20 de mayo de 2013

                                                 Lo submarino




Cuando entraste en la sala de estar en la televisión ponían un documental. Animales extraños parecían levitar en ese fondo oscuro. Uno era como la ramita de un árbol, verde fosforescente, con otras ramitas más pequeñas que salían de ésa,  naranjas como la llama de un fuego vivo. Pensaste que en esa oscuridad que  rodeaba  sus vidas sólo verían algo de luz cuando se encontraran con otro animal igual o parecido a ellos.
-Nunca había visto estos bichos, te dijo la mujer, con esa expresión de asombro suya que tan bien conocías ya.

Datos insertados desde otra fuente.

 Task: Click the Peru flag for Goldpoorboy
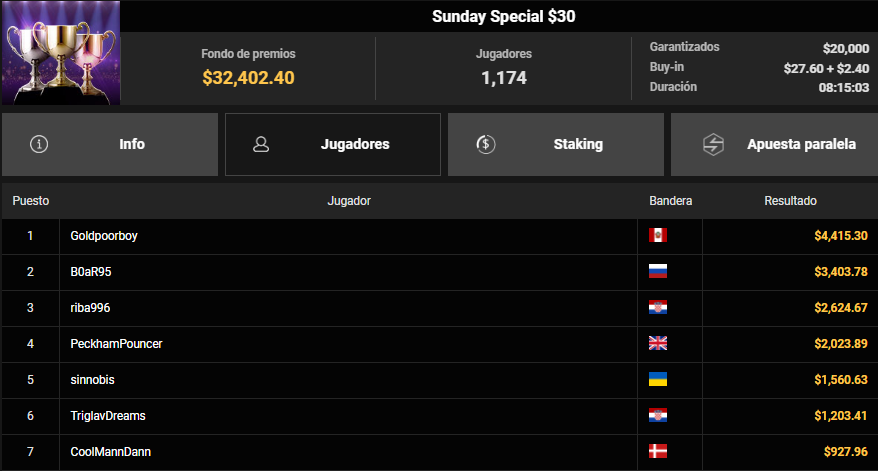pyautogui.click(x=658, y=235)
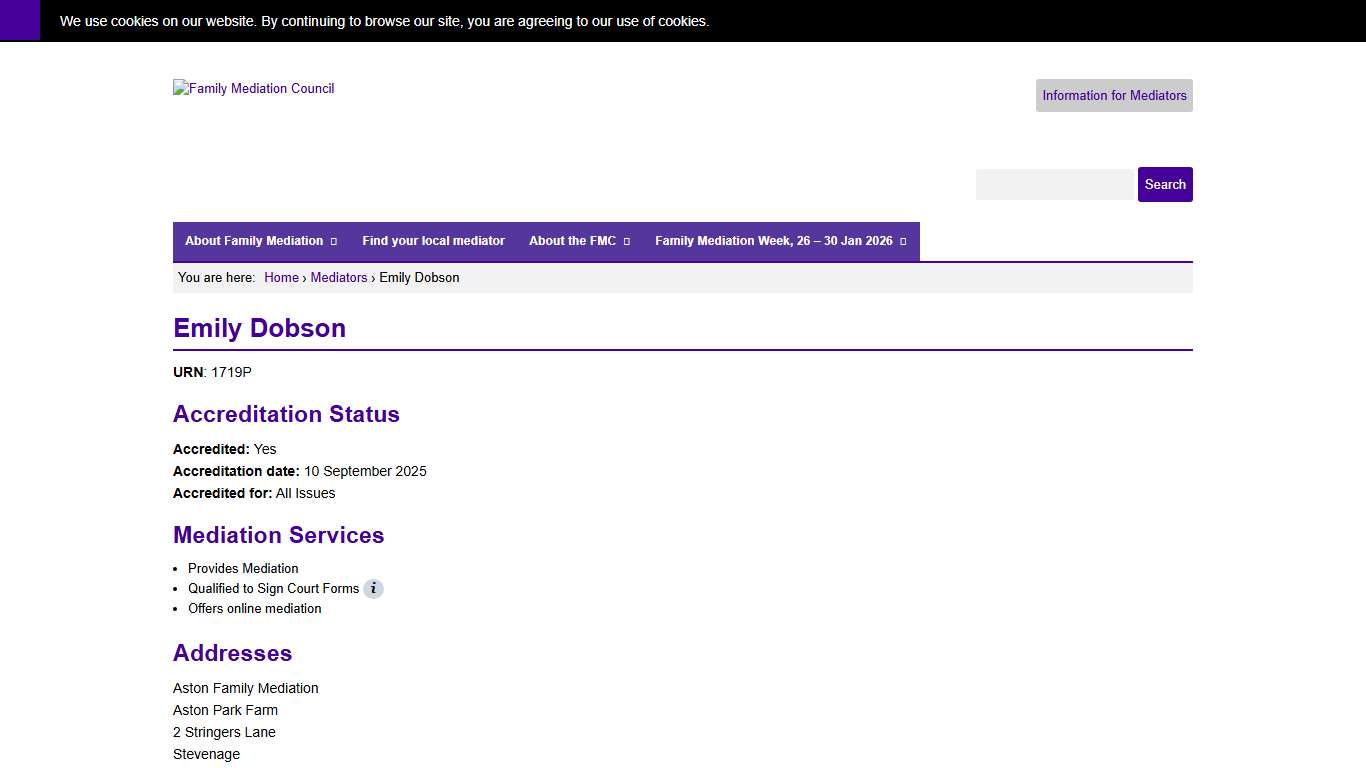
Task: Click info icon beside Qualified to Sign Court Forms
Action: (x=373, y=589)
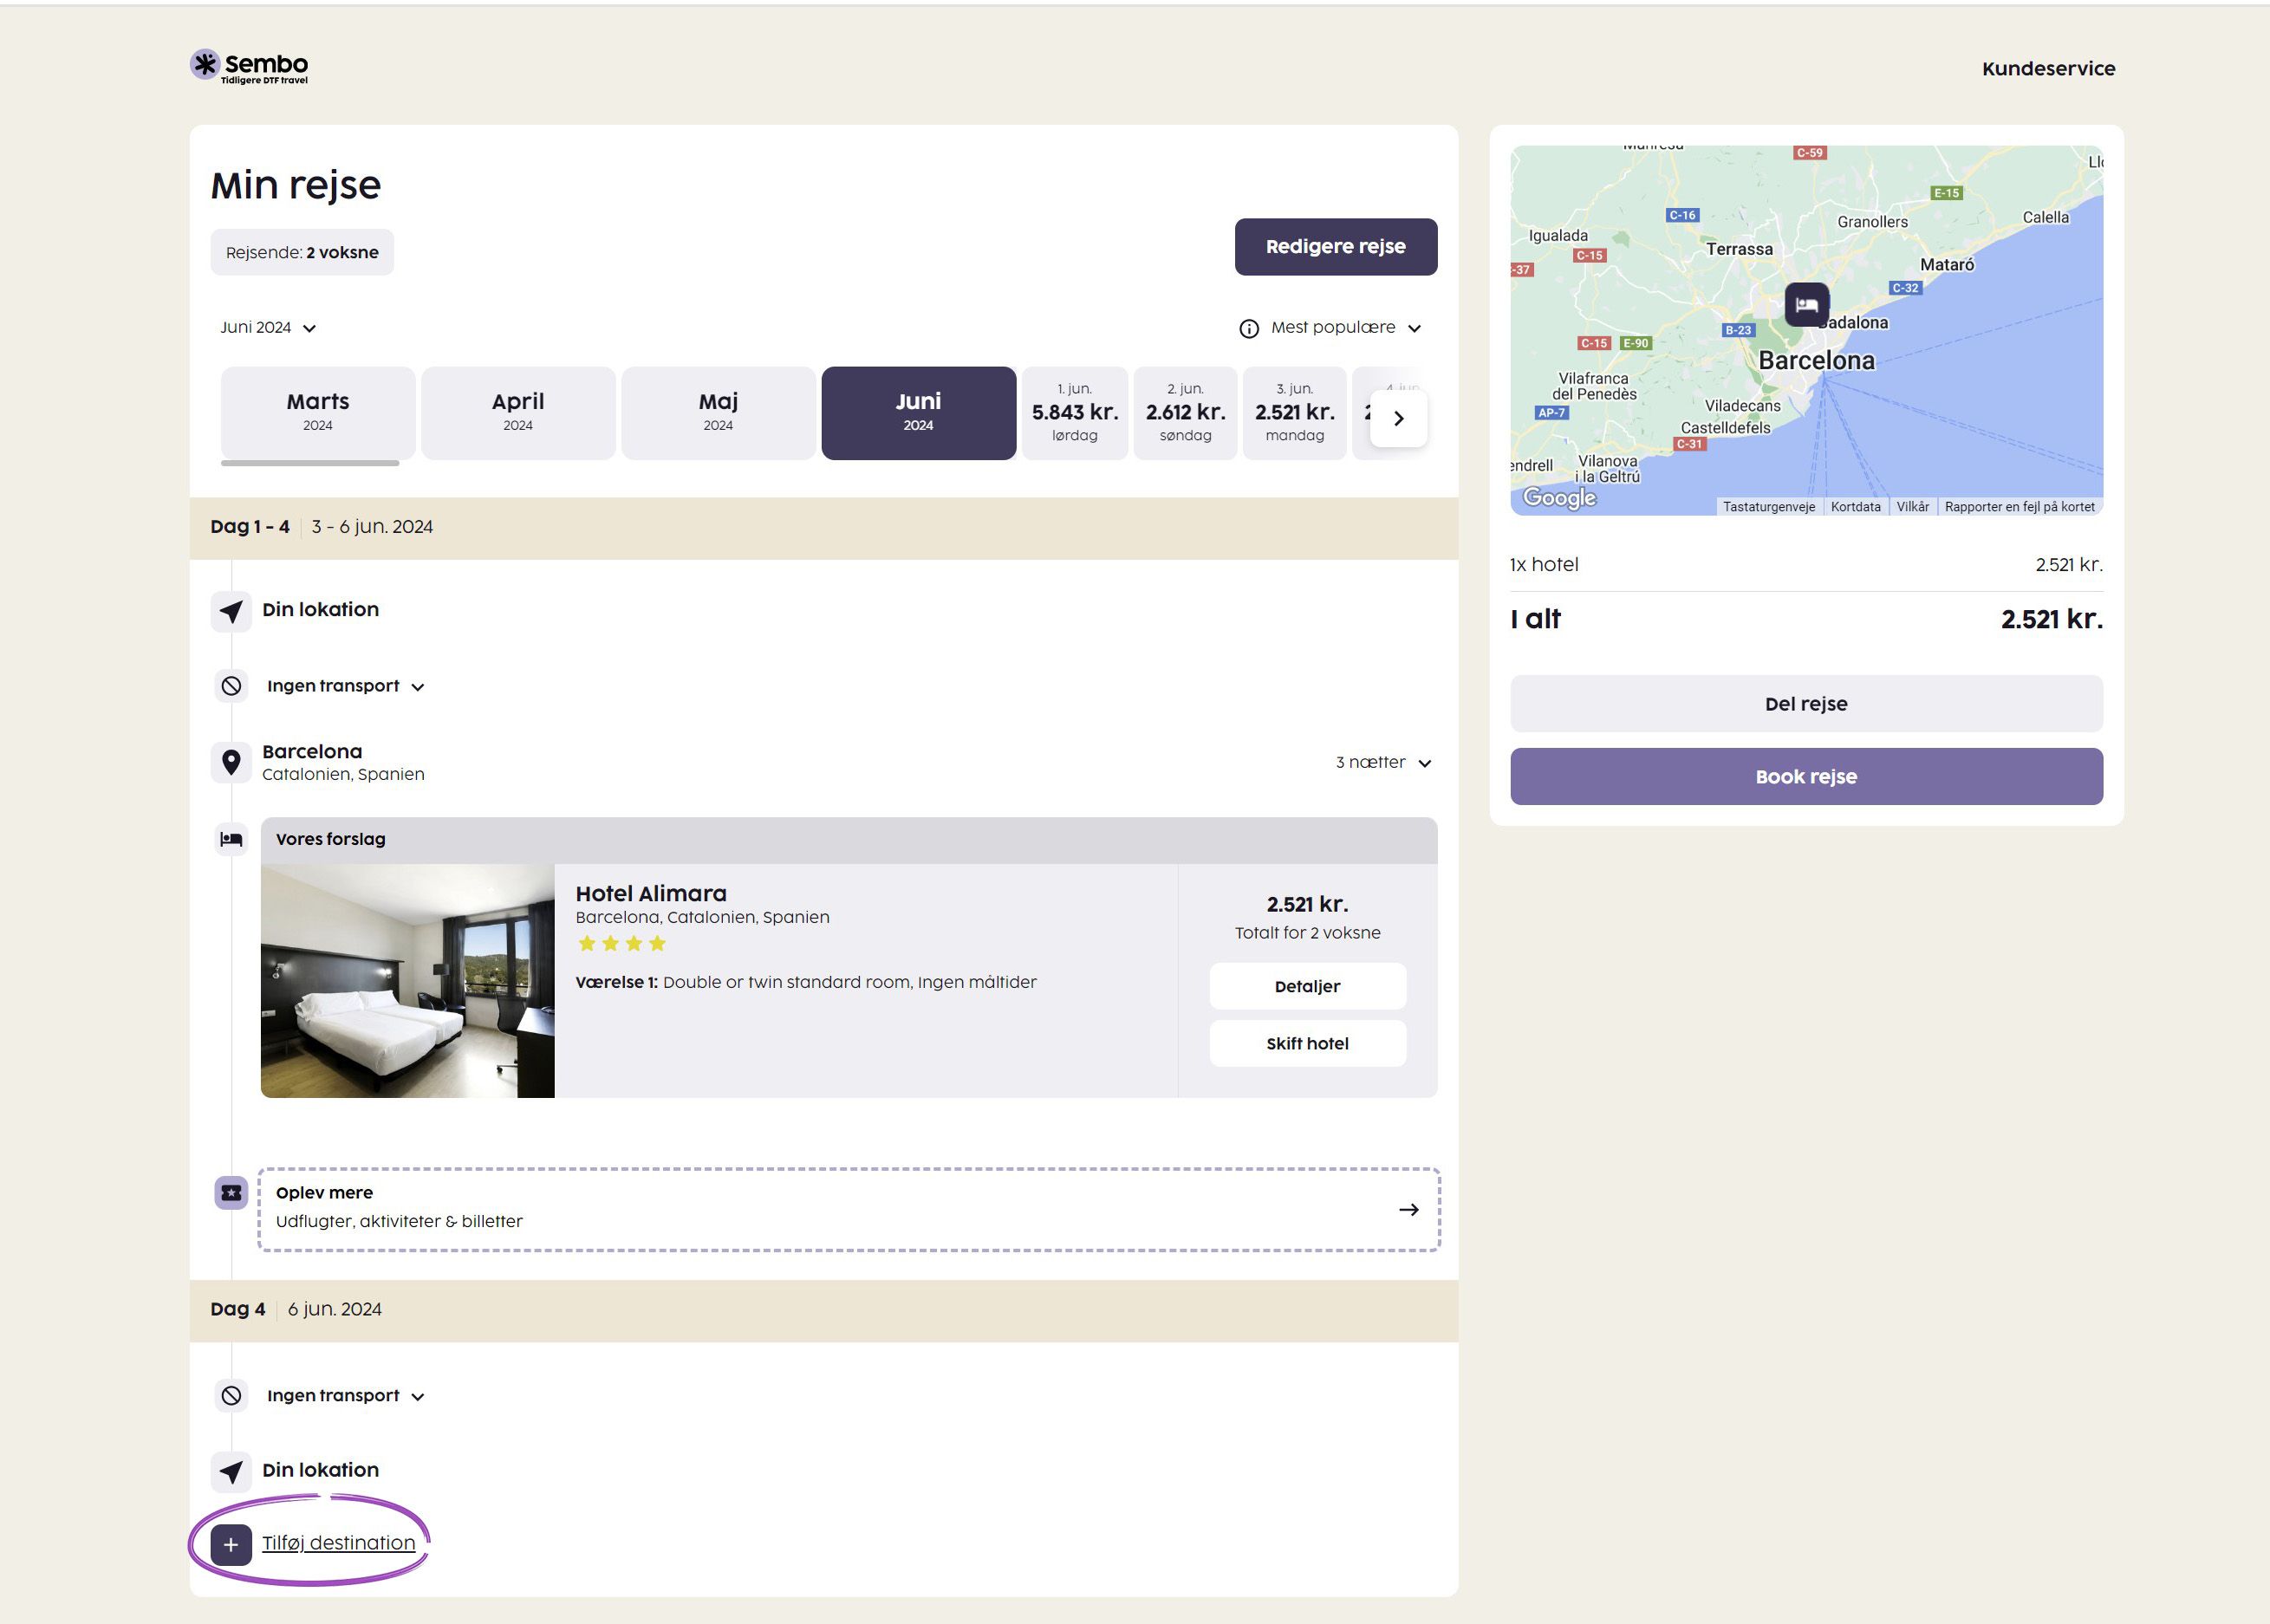Click the arrow in Oplev mere box
The image size is (2270, 1624).
click(1408, 1210)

Cuando te fuiste empezó a llover

En el sótano, por aquel pasillo, en el fondo a la derecha te abrieron la puerta de una habitación en la cual la luz era mínima, la justa para permitir los movimientos. Después ese gel te hizo pensar en las aguas movedizas, aguas que ayudaron al ojo de una cámara a bucear allá en la oscuridad...era como otro fondo submarino. Ladeaste la cabeza y fijaste la mirada en la pantalla. Todo parecía uniforme y quieto. No era así, sólo había que saber esperar. El silencio  no se alteraba ni por las dos respiraciones. Entonces algo pareció diferente. Tus ojos. ciegos para ese saber mirar, no acertaban a ver nada más hasta que unas finísimas líneas naranjas, como las ramitas del fondo del otro mar, tomaron la forma de una mirilla telescópica cerrándose. Imaginaste a un francotirador acechando. Los otros ojos que miraban eran  los de un cazador experimentado, y sus manos con movimientos certeros ayudaban a cercar la presa.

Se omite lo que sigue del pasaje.